When was the last time you experienced a performance review? I receive them every time I speak. I might receive 50 positive comments sprinkled nicely with insights, a-ha moments, and compliments. Sometimes there’s that one disgruntled person who has critical remarks and put-downs. Guess which comment I am ruminating on hours later? Yeah, you got it. The negative one.
That’s called negativity bias.
Negativity bias is the universal tendency for bad events or emotions to affect us much more strongly than positive ones.
This cognitive bias is not a personality quirk or isolated tendency. It’s as if there’s an alarm bell in the brain. The amygdala (you’ve got two of these little almond-shaped regions, one on either side of your head) — uses many of its neurons to look for bad news: it’s primed to activate the fight or flight response. Once it sounds the alarm, negative events and experiences get quickly stored in memory — in contrast to positive events and experiences, which are not prioritized in the same way. The negativity bias of the brain is like Velcro for negative experiences but Teflon for positive ones.
We have a brain that routinely tricks us into making three mistakes: overestimating threats, underestimating opportunities, and underestimating resources. This is an effective way to sustain life, but a lousy way to promote quality of life.
Positive psychology has gained significant attention in recent years, and it’s no wonder why. The science of happiness, which was formally launched in colleges and universities across the nation in the 1990s, has grown along with the concept of neuroplasticity. Shawn Achor, a thought leader in the field writes “We can retrain the brain to scan for the good things in life — to help us see more possibility, to feel more energy, and to succeed at higher levels.” And neuroscientist Sarah McKay states, “The best way to shift your bias is to practice experiencing positive emotions. If you savor positivity, you’ll be practiced at experiencing positive emotions in the future.”
How to Shift Your Bias
Let’s start with four intentional ways to boost positivity in our lives.
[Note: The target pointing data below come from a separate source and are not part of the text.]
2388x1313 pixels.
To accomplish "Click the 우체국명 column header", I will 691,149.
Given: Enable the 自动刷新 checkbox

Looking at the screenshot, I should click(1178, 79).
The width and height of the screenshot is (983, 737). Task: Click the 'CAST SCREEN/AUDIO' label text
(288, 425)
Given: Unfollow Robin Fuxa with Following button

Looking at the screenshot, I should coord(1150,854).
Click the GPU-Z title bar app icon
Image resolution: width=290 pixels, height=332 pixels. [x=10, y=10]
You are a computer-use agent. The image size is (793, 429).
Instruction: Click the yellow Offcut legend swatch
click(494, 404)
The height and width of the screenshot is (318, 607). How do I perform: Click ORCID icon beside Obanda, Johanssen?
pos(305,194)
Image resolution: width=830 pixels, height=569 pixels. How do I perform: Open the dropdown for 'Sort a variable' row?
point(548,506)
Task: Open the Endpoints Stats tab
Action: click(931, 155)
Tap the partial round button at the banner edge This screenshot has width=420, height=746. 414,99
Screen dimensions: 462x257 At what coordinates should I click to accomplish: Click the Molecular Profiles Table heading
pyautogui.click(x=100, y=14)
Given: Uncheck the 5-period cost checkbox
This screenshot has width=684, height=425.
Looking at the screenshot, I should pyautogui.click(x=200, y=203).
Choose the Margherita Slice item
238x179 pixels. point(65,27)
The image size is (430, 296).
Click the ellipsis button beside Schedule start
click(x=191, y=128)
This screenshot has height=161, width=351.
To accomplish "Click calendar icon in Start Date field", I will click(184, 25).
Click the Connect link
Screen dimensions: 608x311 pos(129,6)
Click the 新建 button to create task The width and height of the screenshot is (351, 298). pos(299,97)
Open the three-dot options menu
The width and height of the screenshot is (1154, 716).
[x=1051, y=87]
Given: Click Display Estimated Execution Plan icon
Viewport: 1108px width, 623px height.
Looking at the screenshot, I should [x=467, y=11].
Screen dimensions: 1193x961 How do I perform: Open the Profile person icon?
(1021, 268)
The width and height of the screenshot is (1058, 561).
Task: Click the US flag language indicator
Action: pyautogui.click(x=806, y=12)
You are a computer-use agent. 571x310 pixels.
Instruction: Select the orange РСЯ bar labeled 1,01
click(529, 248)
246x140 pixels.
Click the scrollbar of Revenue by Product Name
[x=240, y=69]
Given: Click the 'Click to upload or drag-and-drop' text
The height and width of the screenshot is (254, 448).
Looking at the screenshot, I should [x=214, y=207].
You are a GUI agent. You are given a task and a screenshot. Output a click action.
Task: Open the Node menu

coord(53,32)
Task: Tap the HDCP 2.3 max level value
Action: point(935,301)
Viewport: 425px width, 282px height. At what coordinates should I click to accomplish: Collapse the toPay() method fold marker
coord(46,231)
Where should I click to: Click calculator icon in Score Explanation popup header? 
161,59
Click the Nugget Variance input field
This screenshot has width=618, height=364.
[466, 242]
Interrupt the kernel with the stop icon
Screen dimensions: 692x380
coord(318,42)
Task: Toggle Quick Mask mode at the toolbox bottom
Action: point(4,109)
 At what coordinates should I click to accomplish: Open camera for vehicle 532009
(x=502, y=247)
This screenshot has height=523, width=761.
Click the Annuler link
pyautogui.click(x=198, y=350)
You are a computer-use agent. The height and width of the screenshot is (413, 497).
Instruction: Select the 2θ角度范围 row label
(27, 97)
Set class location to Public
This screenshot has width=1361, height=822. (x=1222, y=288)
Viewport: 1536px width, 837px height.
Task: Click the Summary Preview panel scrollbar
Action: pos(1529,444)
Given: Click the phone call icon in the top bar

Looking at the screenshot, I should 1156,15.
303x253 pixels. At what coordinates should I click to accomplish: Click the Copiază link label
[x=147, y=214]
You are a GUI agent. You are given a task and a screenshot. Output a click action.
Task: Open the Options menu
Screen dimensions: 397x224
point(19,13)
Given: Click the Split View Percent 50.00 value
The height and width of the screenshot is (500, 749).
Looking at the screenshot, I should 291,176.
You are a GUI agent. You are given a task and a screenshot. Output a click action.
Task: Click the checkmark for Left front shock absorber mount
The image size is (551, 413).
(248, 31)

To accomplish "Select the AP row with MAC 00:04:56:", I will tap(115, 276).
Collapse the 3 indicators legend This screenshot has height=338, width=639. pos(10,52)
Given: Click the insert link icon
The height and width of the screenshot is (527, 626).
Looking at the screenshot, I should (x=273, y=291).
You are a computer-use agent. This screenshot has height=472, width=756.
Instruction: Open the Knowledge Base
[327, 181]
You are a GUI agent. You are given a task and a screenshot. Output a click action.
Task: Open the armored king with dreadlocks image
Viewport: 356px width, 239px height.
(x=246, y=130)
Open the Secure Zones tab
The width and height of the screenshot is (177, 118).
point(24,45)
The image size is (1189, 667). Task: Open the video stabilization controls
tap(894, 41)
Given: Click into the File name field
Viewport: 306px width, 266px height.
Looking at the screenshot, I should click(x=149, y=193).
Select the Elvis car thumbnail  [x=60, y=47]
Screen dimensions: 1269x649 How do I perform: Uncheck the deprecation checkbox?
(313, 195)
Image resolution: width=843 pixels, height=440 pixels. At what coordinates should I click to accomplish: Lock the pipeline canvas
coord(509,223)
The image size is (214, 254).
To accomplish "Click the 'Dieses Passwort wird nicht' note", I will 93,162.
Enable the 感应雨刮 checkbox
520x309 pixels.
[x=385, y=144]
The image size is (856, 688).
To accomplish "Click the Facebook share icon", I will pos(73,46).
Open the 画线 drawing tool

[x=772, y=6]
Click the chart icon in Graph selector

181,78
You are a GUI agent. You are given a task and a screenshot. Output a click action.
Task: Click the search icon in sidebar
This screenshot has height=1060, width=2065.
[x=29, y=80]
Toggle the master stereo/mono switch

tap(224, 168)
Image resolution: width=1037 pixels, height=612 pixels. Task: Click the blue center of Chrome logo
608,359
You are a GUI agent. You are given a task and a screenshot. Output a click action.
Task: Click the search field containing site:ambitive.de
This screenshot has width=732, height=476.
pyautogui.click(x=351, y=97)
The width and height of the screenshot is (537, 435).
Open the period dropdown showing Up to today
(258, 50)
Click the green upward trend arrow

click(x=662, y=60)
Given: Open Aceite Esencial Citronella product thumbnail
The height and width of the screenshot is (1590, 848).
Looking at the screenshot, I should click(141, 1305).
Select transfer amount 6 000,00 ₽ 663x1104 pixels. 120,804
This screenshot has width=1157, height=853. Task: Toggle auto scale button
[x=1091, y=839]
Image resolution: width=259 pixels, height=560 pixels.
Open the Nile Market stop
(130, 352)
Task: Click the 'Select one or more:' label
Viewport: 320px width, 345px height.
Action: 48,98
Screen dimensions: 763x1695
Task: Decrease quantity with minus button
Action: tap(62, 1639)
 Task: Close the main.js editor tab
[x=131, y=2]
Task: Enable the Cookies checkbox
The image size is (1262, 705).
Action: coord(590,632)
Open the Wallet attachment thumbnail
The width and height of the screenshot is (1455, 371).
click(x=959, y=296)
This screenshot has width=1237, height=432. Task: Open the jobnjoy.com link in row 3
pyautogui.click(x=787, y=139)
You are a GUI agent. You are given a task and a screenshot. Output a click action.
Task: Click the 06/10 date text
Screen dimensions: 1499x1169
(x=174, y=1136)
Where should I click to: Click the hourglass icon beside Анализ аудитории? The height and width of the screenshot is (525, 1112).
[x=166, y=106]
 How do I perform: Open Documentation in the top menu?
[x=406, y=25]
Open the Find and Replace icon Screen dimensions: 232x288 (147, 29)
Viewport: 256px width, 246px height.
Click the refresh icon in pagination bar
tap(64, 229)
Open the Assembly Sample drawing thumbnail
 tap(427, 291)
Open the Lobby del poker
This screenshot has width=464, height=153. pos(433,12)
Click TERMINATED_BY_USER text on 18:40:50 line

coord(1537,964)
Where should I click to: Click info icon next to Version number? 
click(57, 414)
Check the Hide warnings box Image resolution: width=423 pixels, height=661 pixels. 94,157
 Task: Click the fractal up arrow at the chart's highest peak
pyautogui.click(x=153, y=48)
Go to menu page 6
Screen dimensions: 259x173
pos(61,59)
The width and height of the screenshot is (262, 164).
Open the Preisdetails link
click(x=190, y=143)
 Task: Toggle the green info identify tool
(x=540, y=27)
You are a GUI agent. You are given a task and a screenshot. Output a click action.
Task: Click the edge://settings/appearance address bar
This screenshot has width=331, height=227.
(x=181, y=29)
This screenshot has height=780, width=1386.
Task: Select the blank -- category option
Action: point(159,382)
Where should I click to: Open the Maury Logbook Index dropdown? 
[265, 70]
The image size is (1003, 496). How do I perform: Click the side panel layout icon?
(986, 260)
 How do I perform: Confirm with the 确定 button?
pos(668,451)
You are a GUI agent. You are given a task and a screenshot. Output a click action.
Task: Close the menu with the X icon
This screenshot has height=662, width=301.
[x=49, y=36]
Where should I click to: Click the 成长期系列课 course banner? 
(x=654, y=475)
1. The Power of Kindness: Engaging in pro-social activities like charity, volunteering, or writing thank-you notes can significantly enhance your positivity.
2. Laughter as Medicine: Laughter is indeed the best medicine. It raises positive hormones, boosts the immune system, and spreads joy to others.
3. Speak Life: Good words carry enormous power. Words can help, heal, encourage and move us to a greater level of living.
4. Manage Your News Intake: While staying informed is essential, be mindful of the negativity bias in the news. Consciously limit exposure to negative news and be cautious about the extent to which you share disturbing news with others.
It takes an intentional choice to overcome the corrosive effects of negativity bias.
When you pursue happiness, you aren’t denying the pain that’s in the world. You are refusing to let it get the best of you.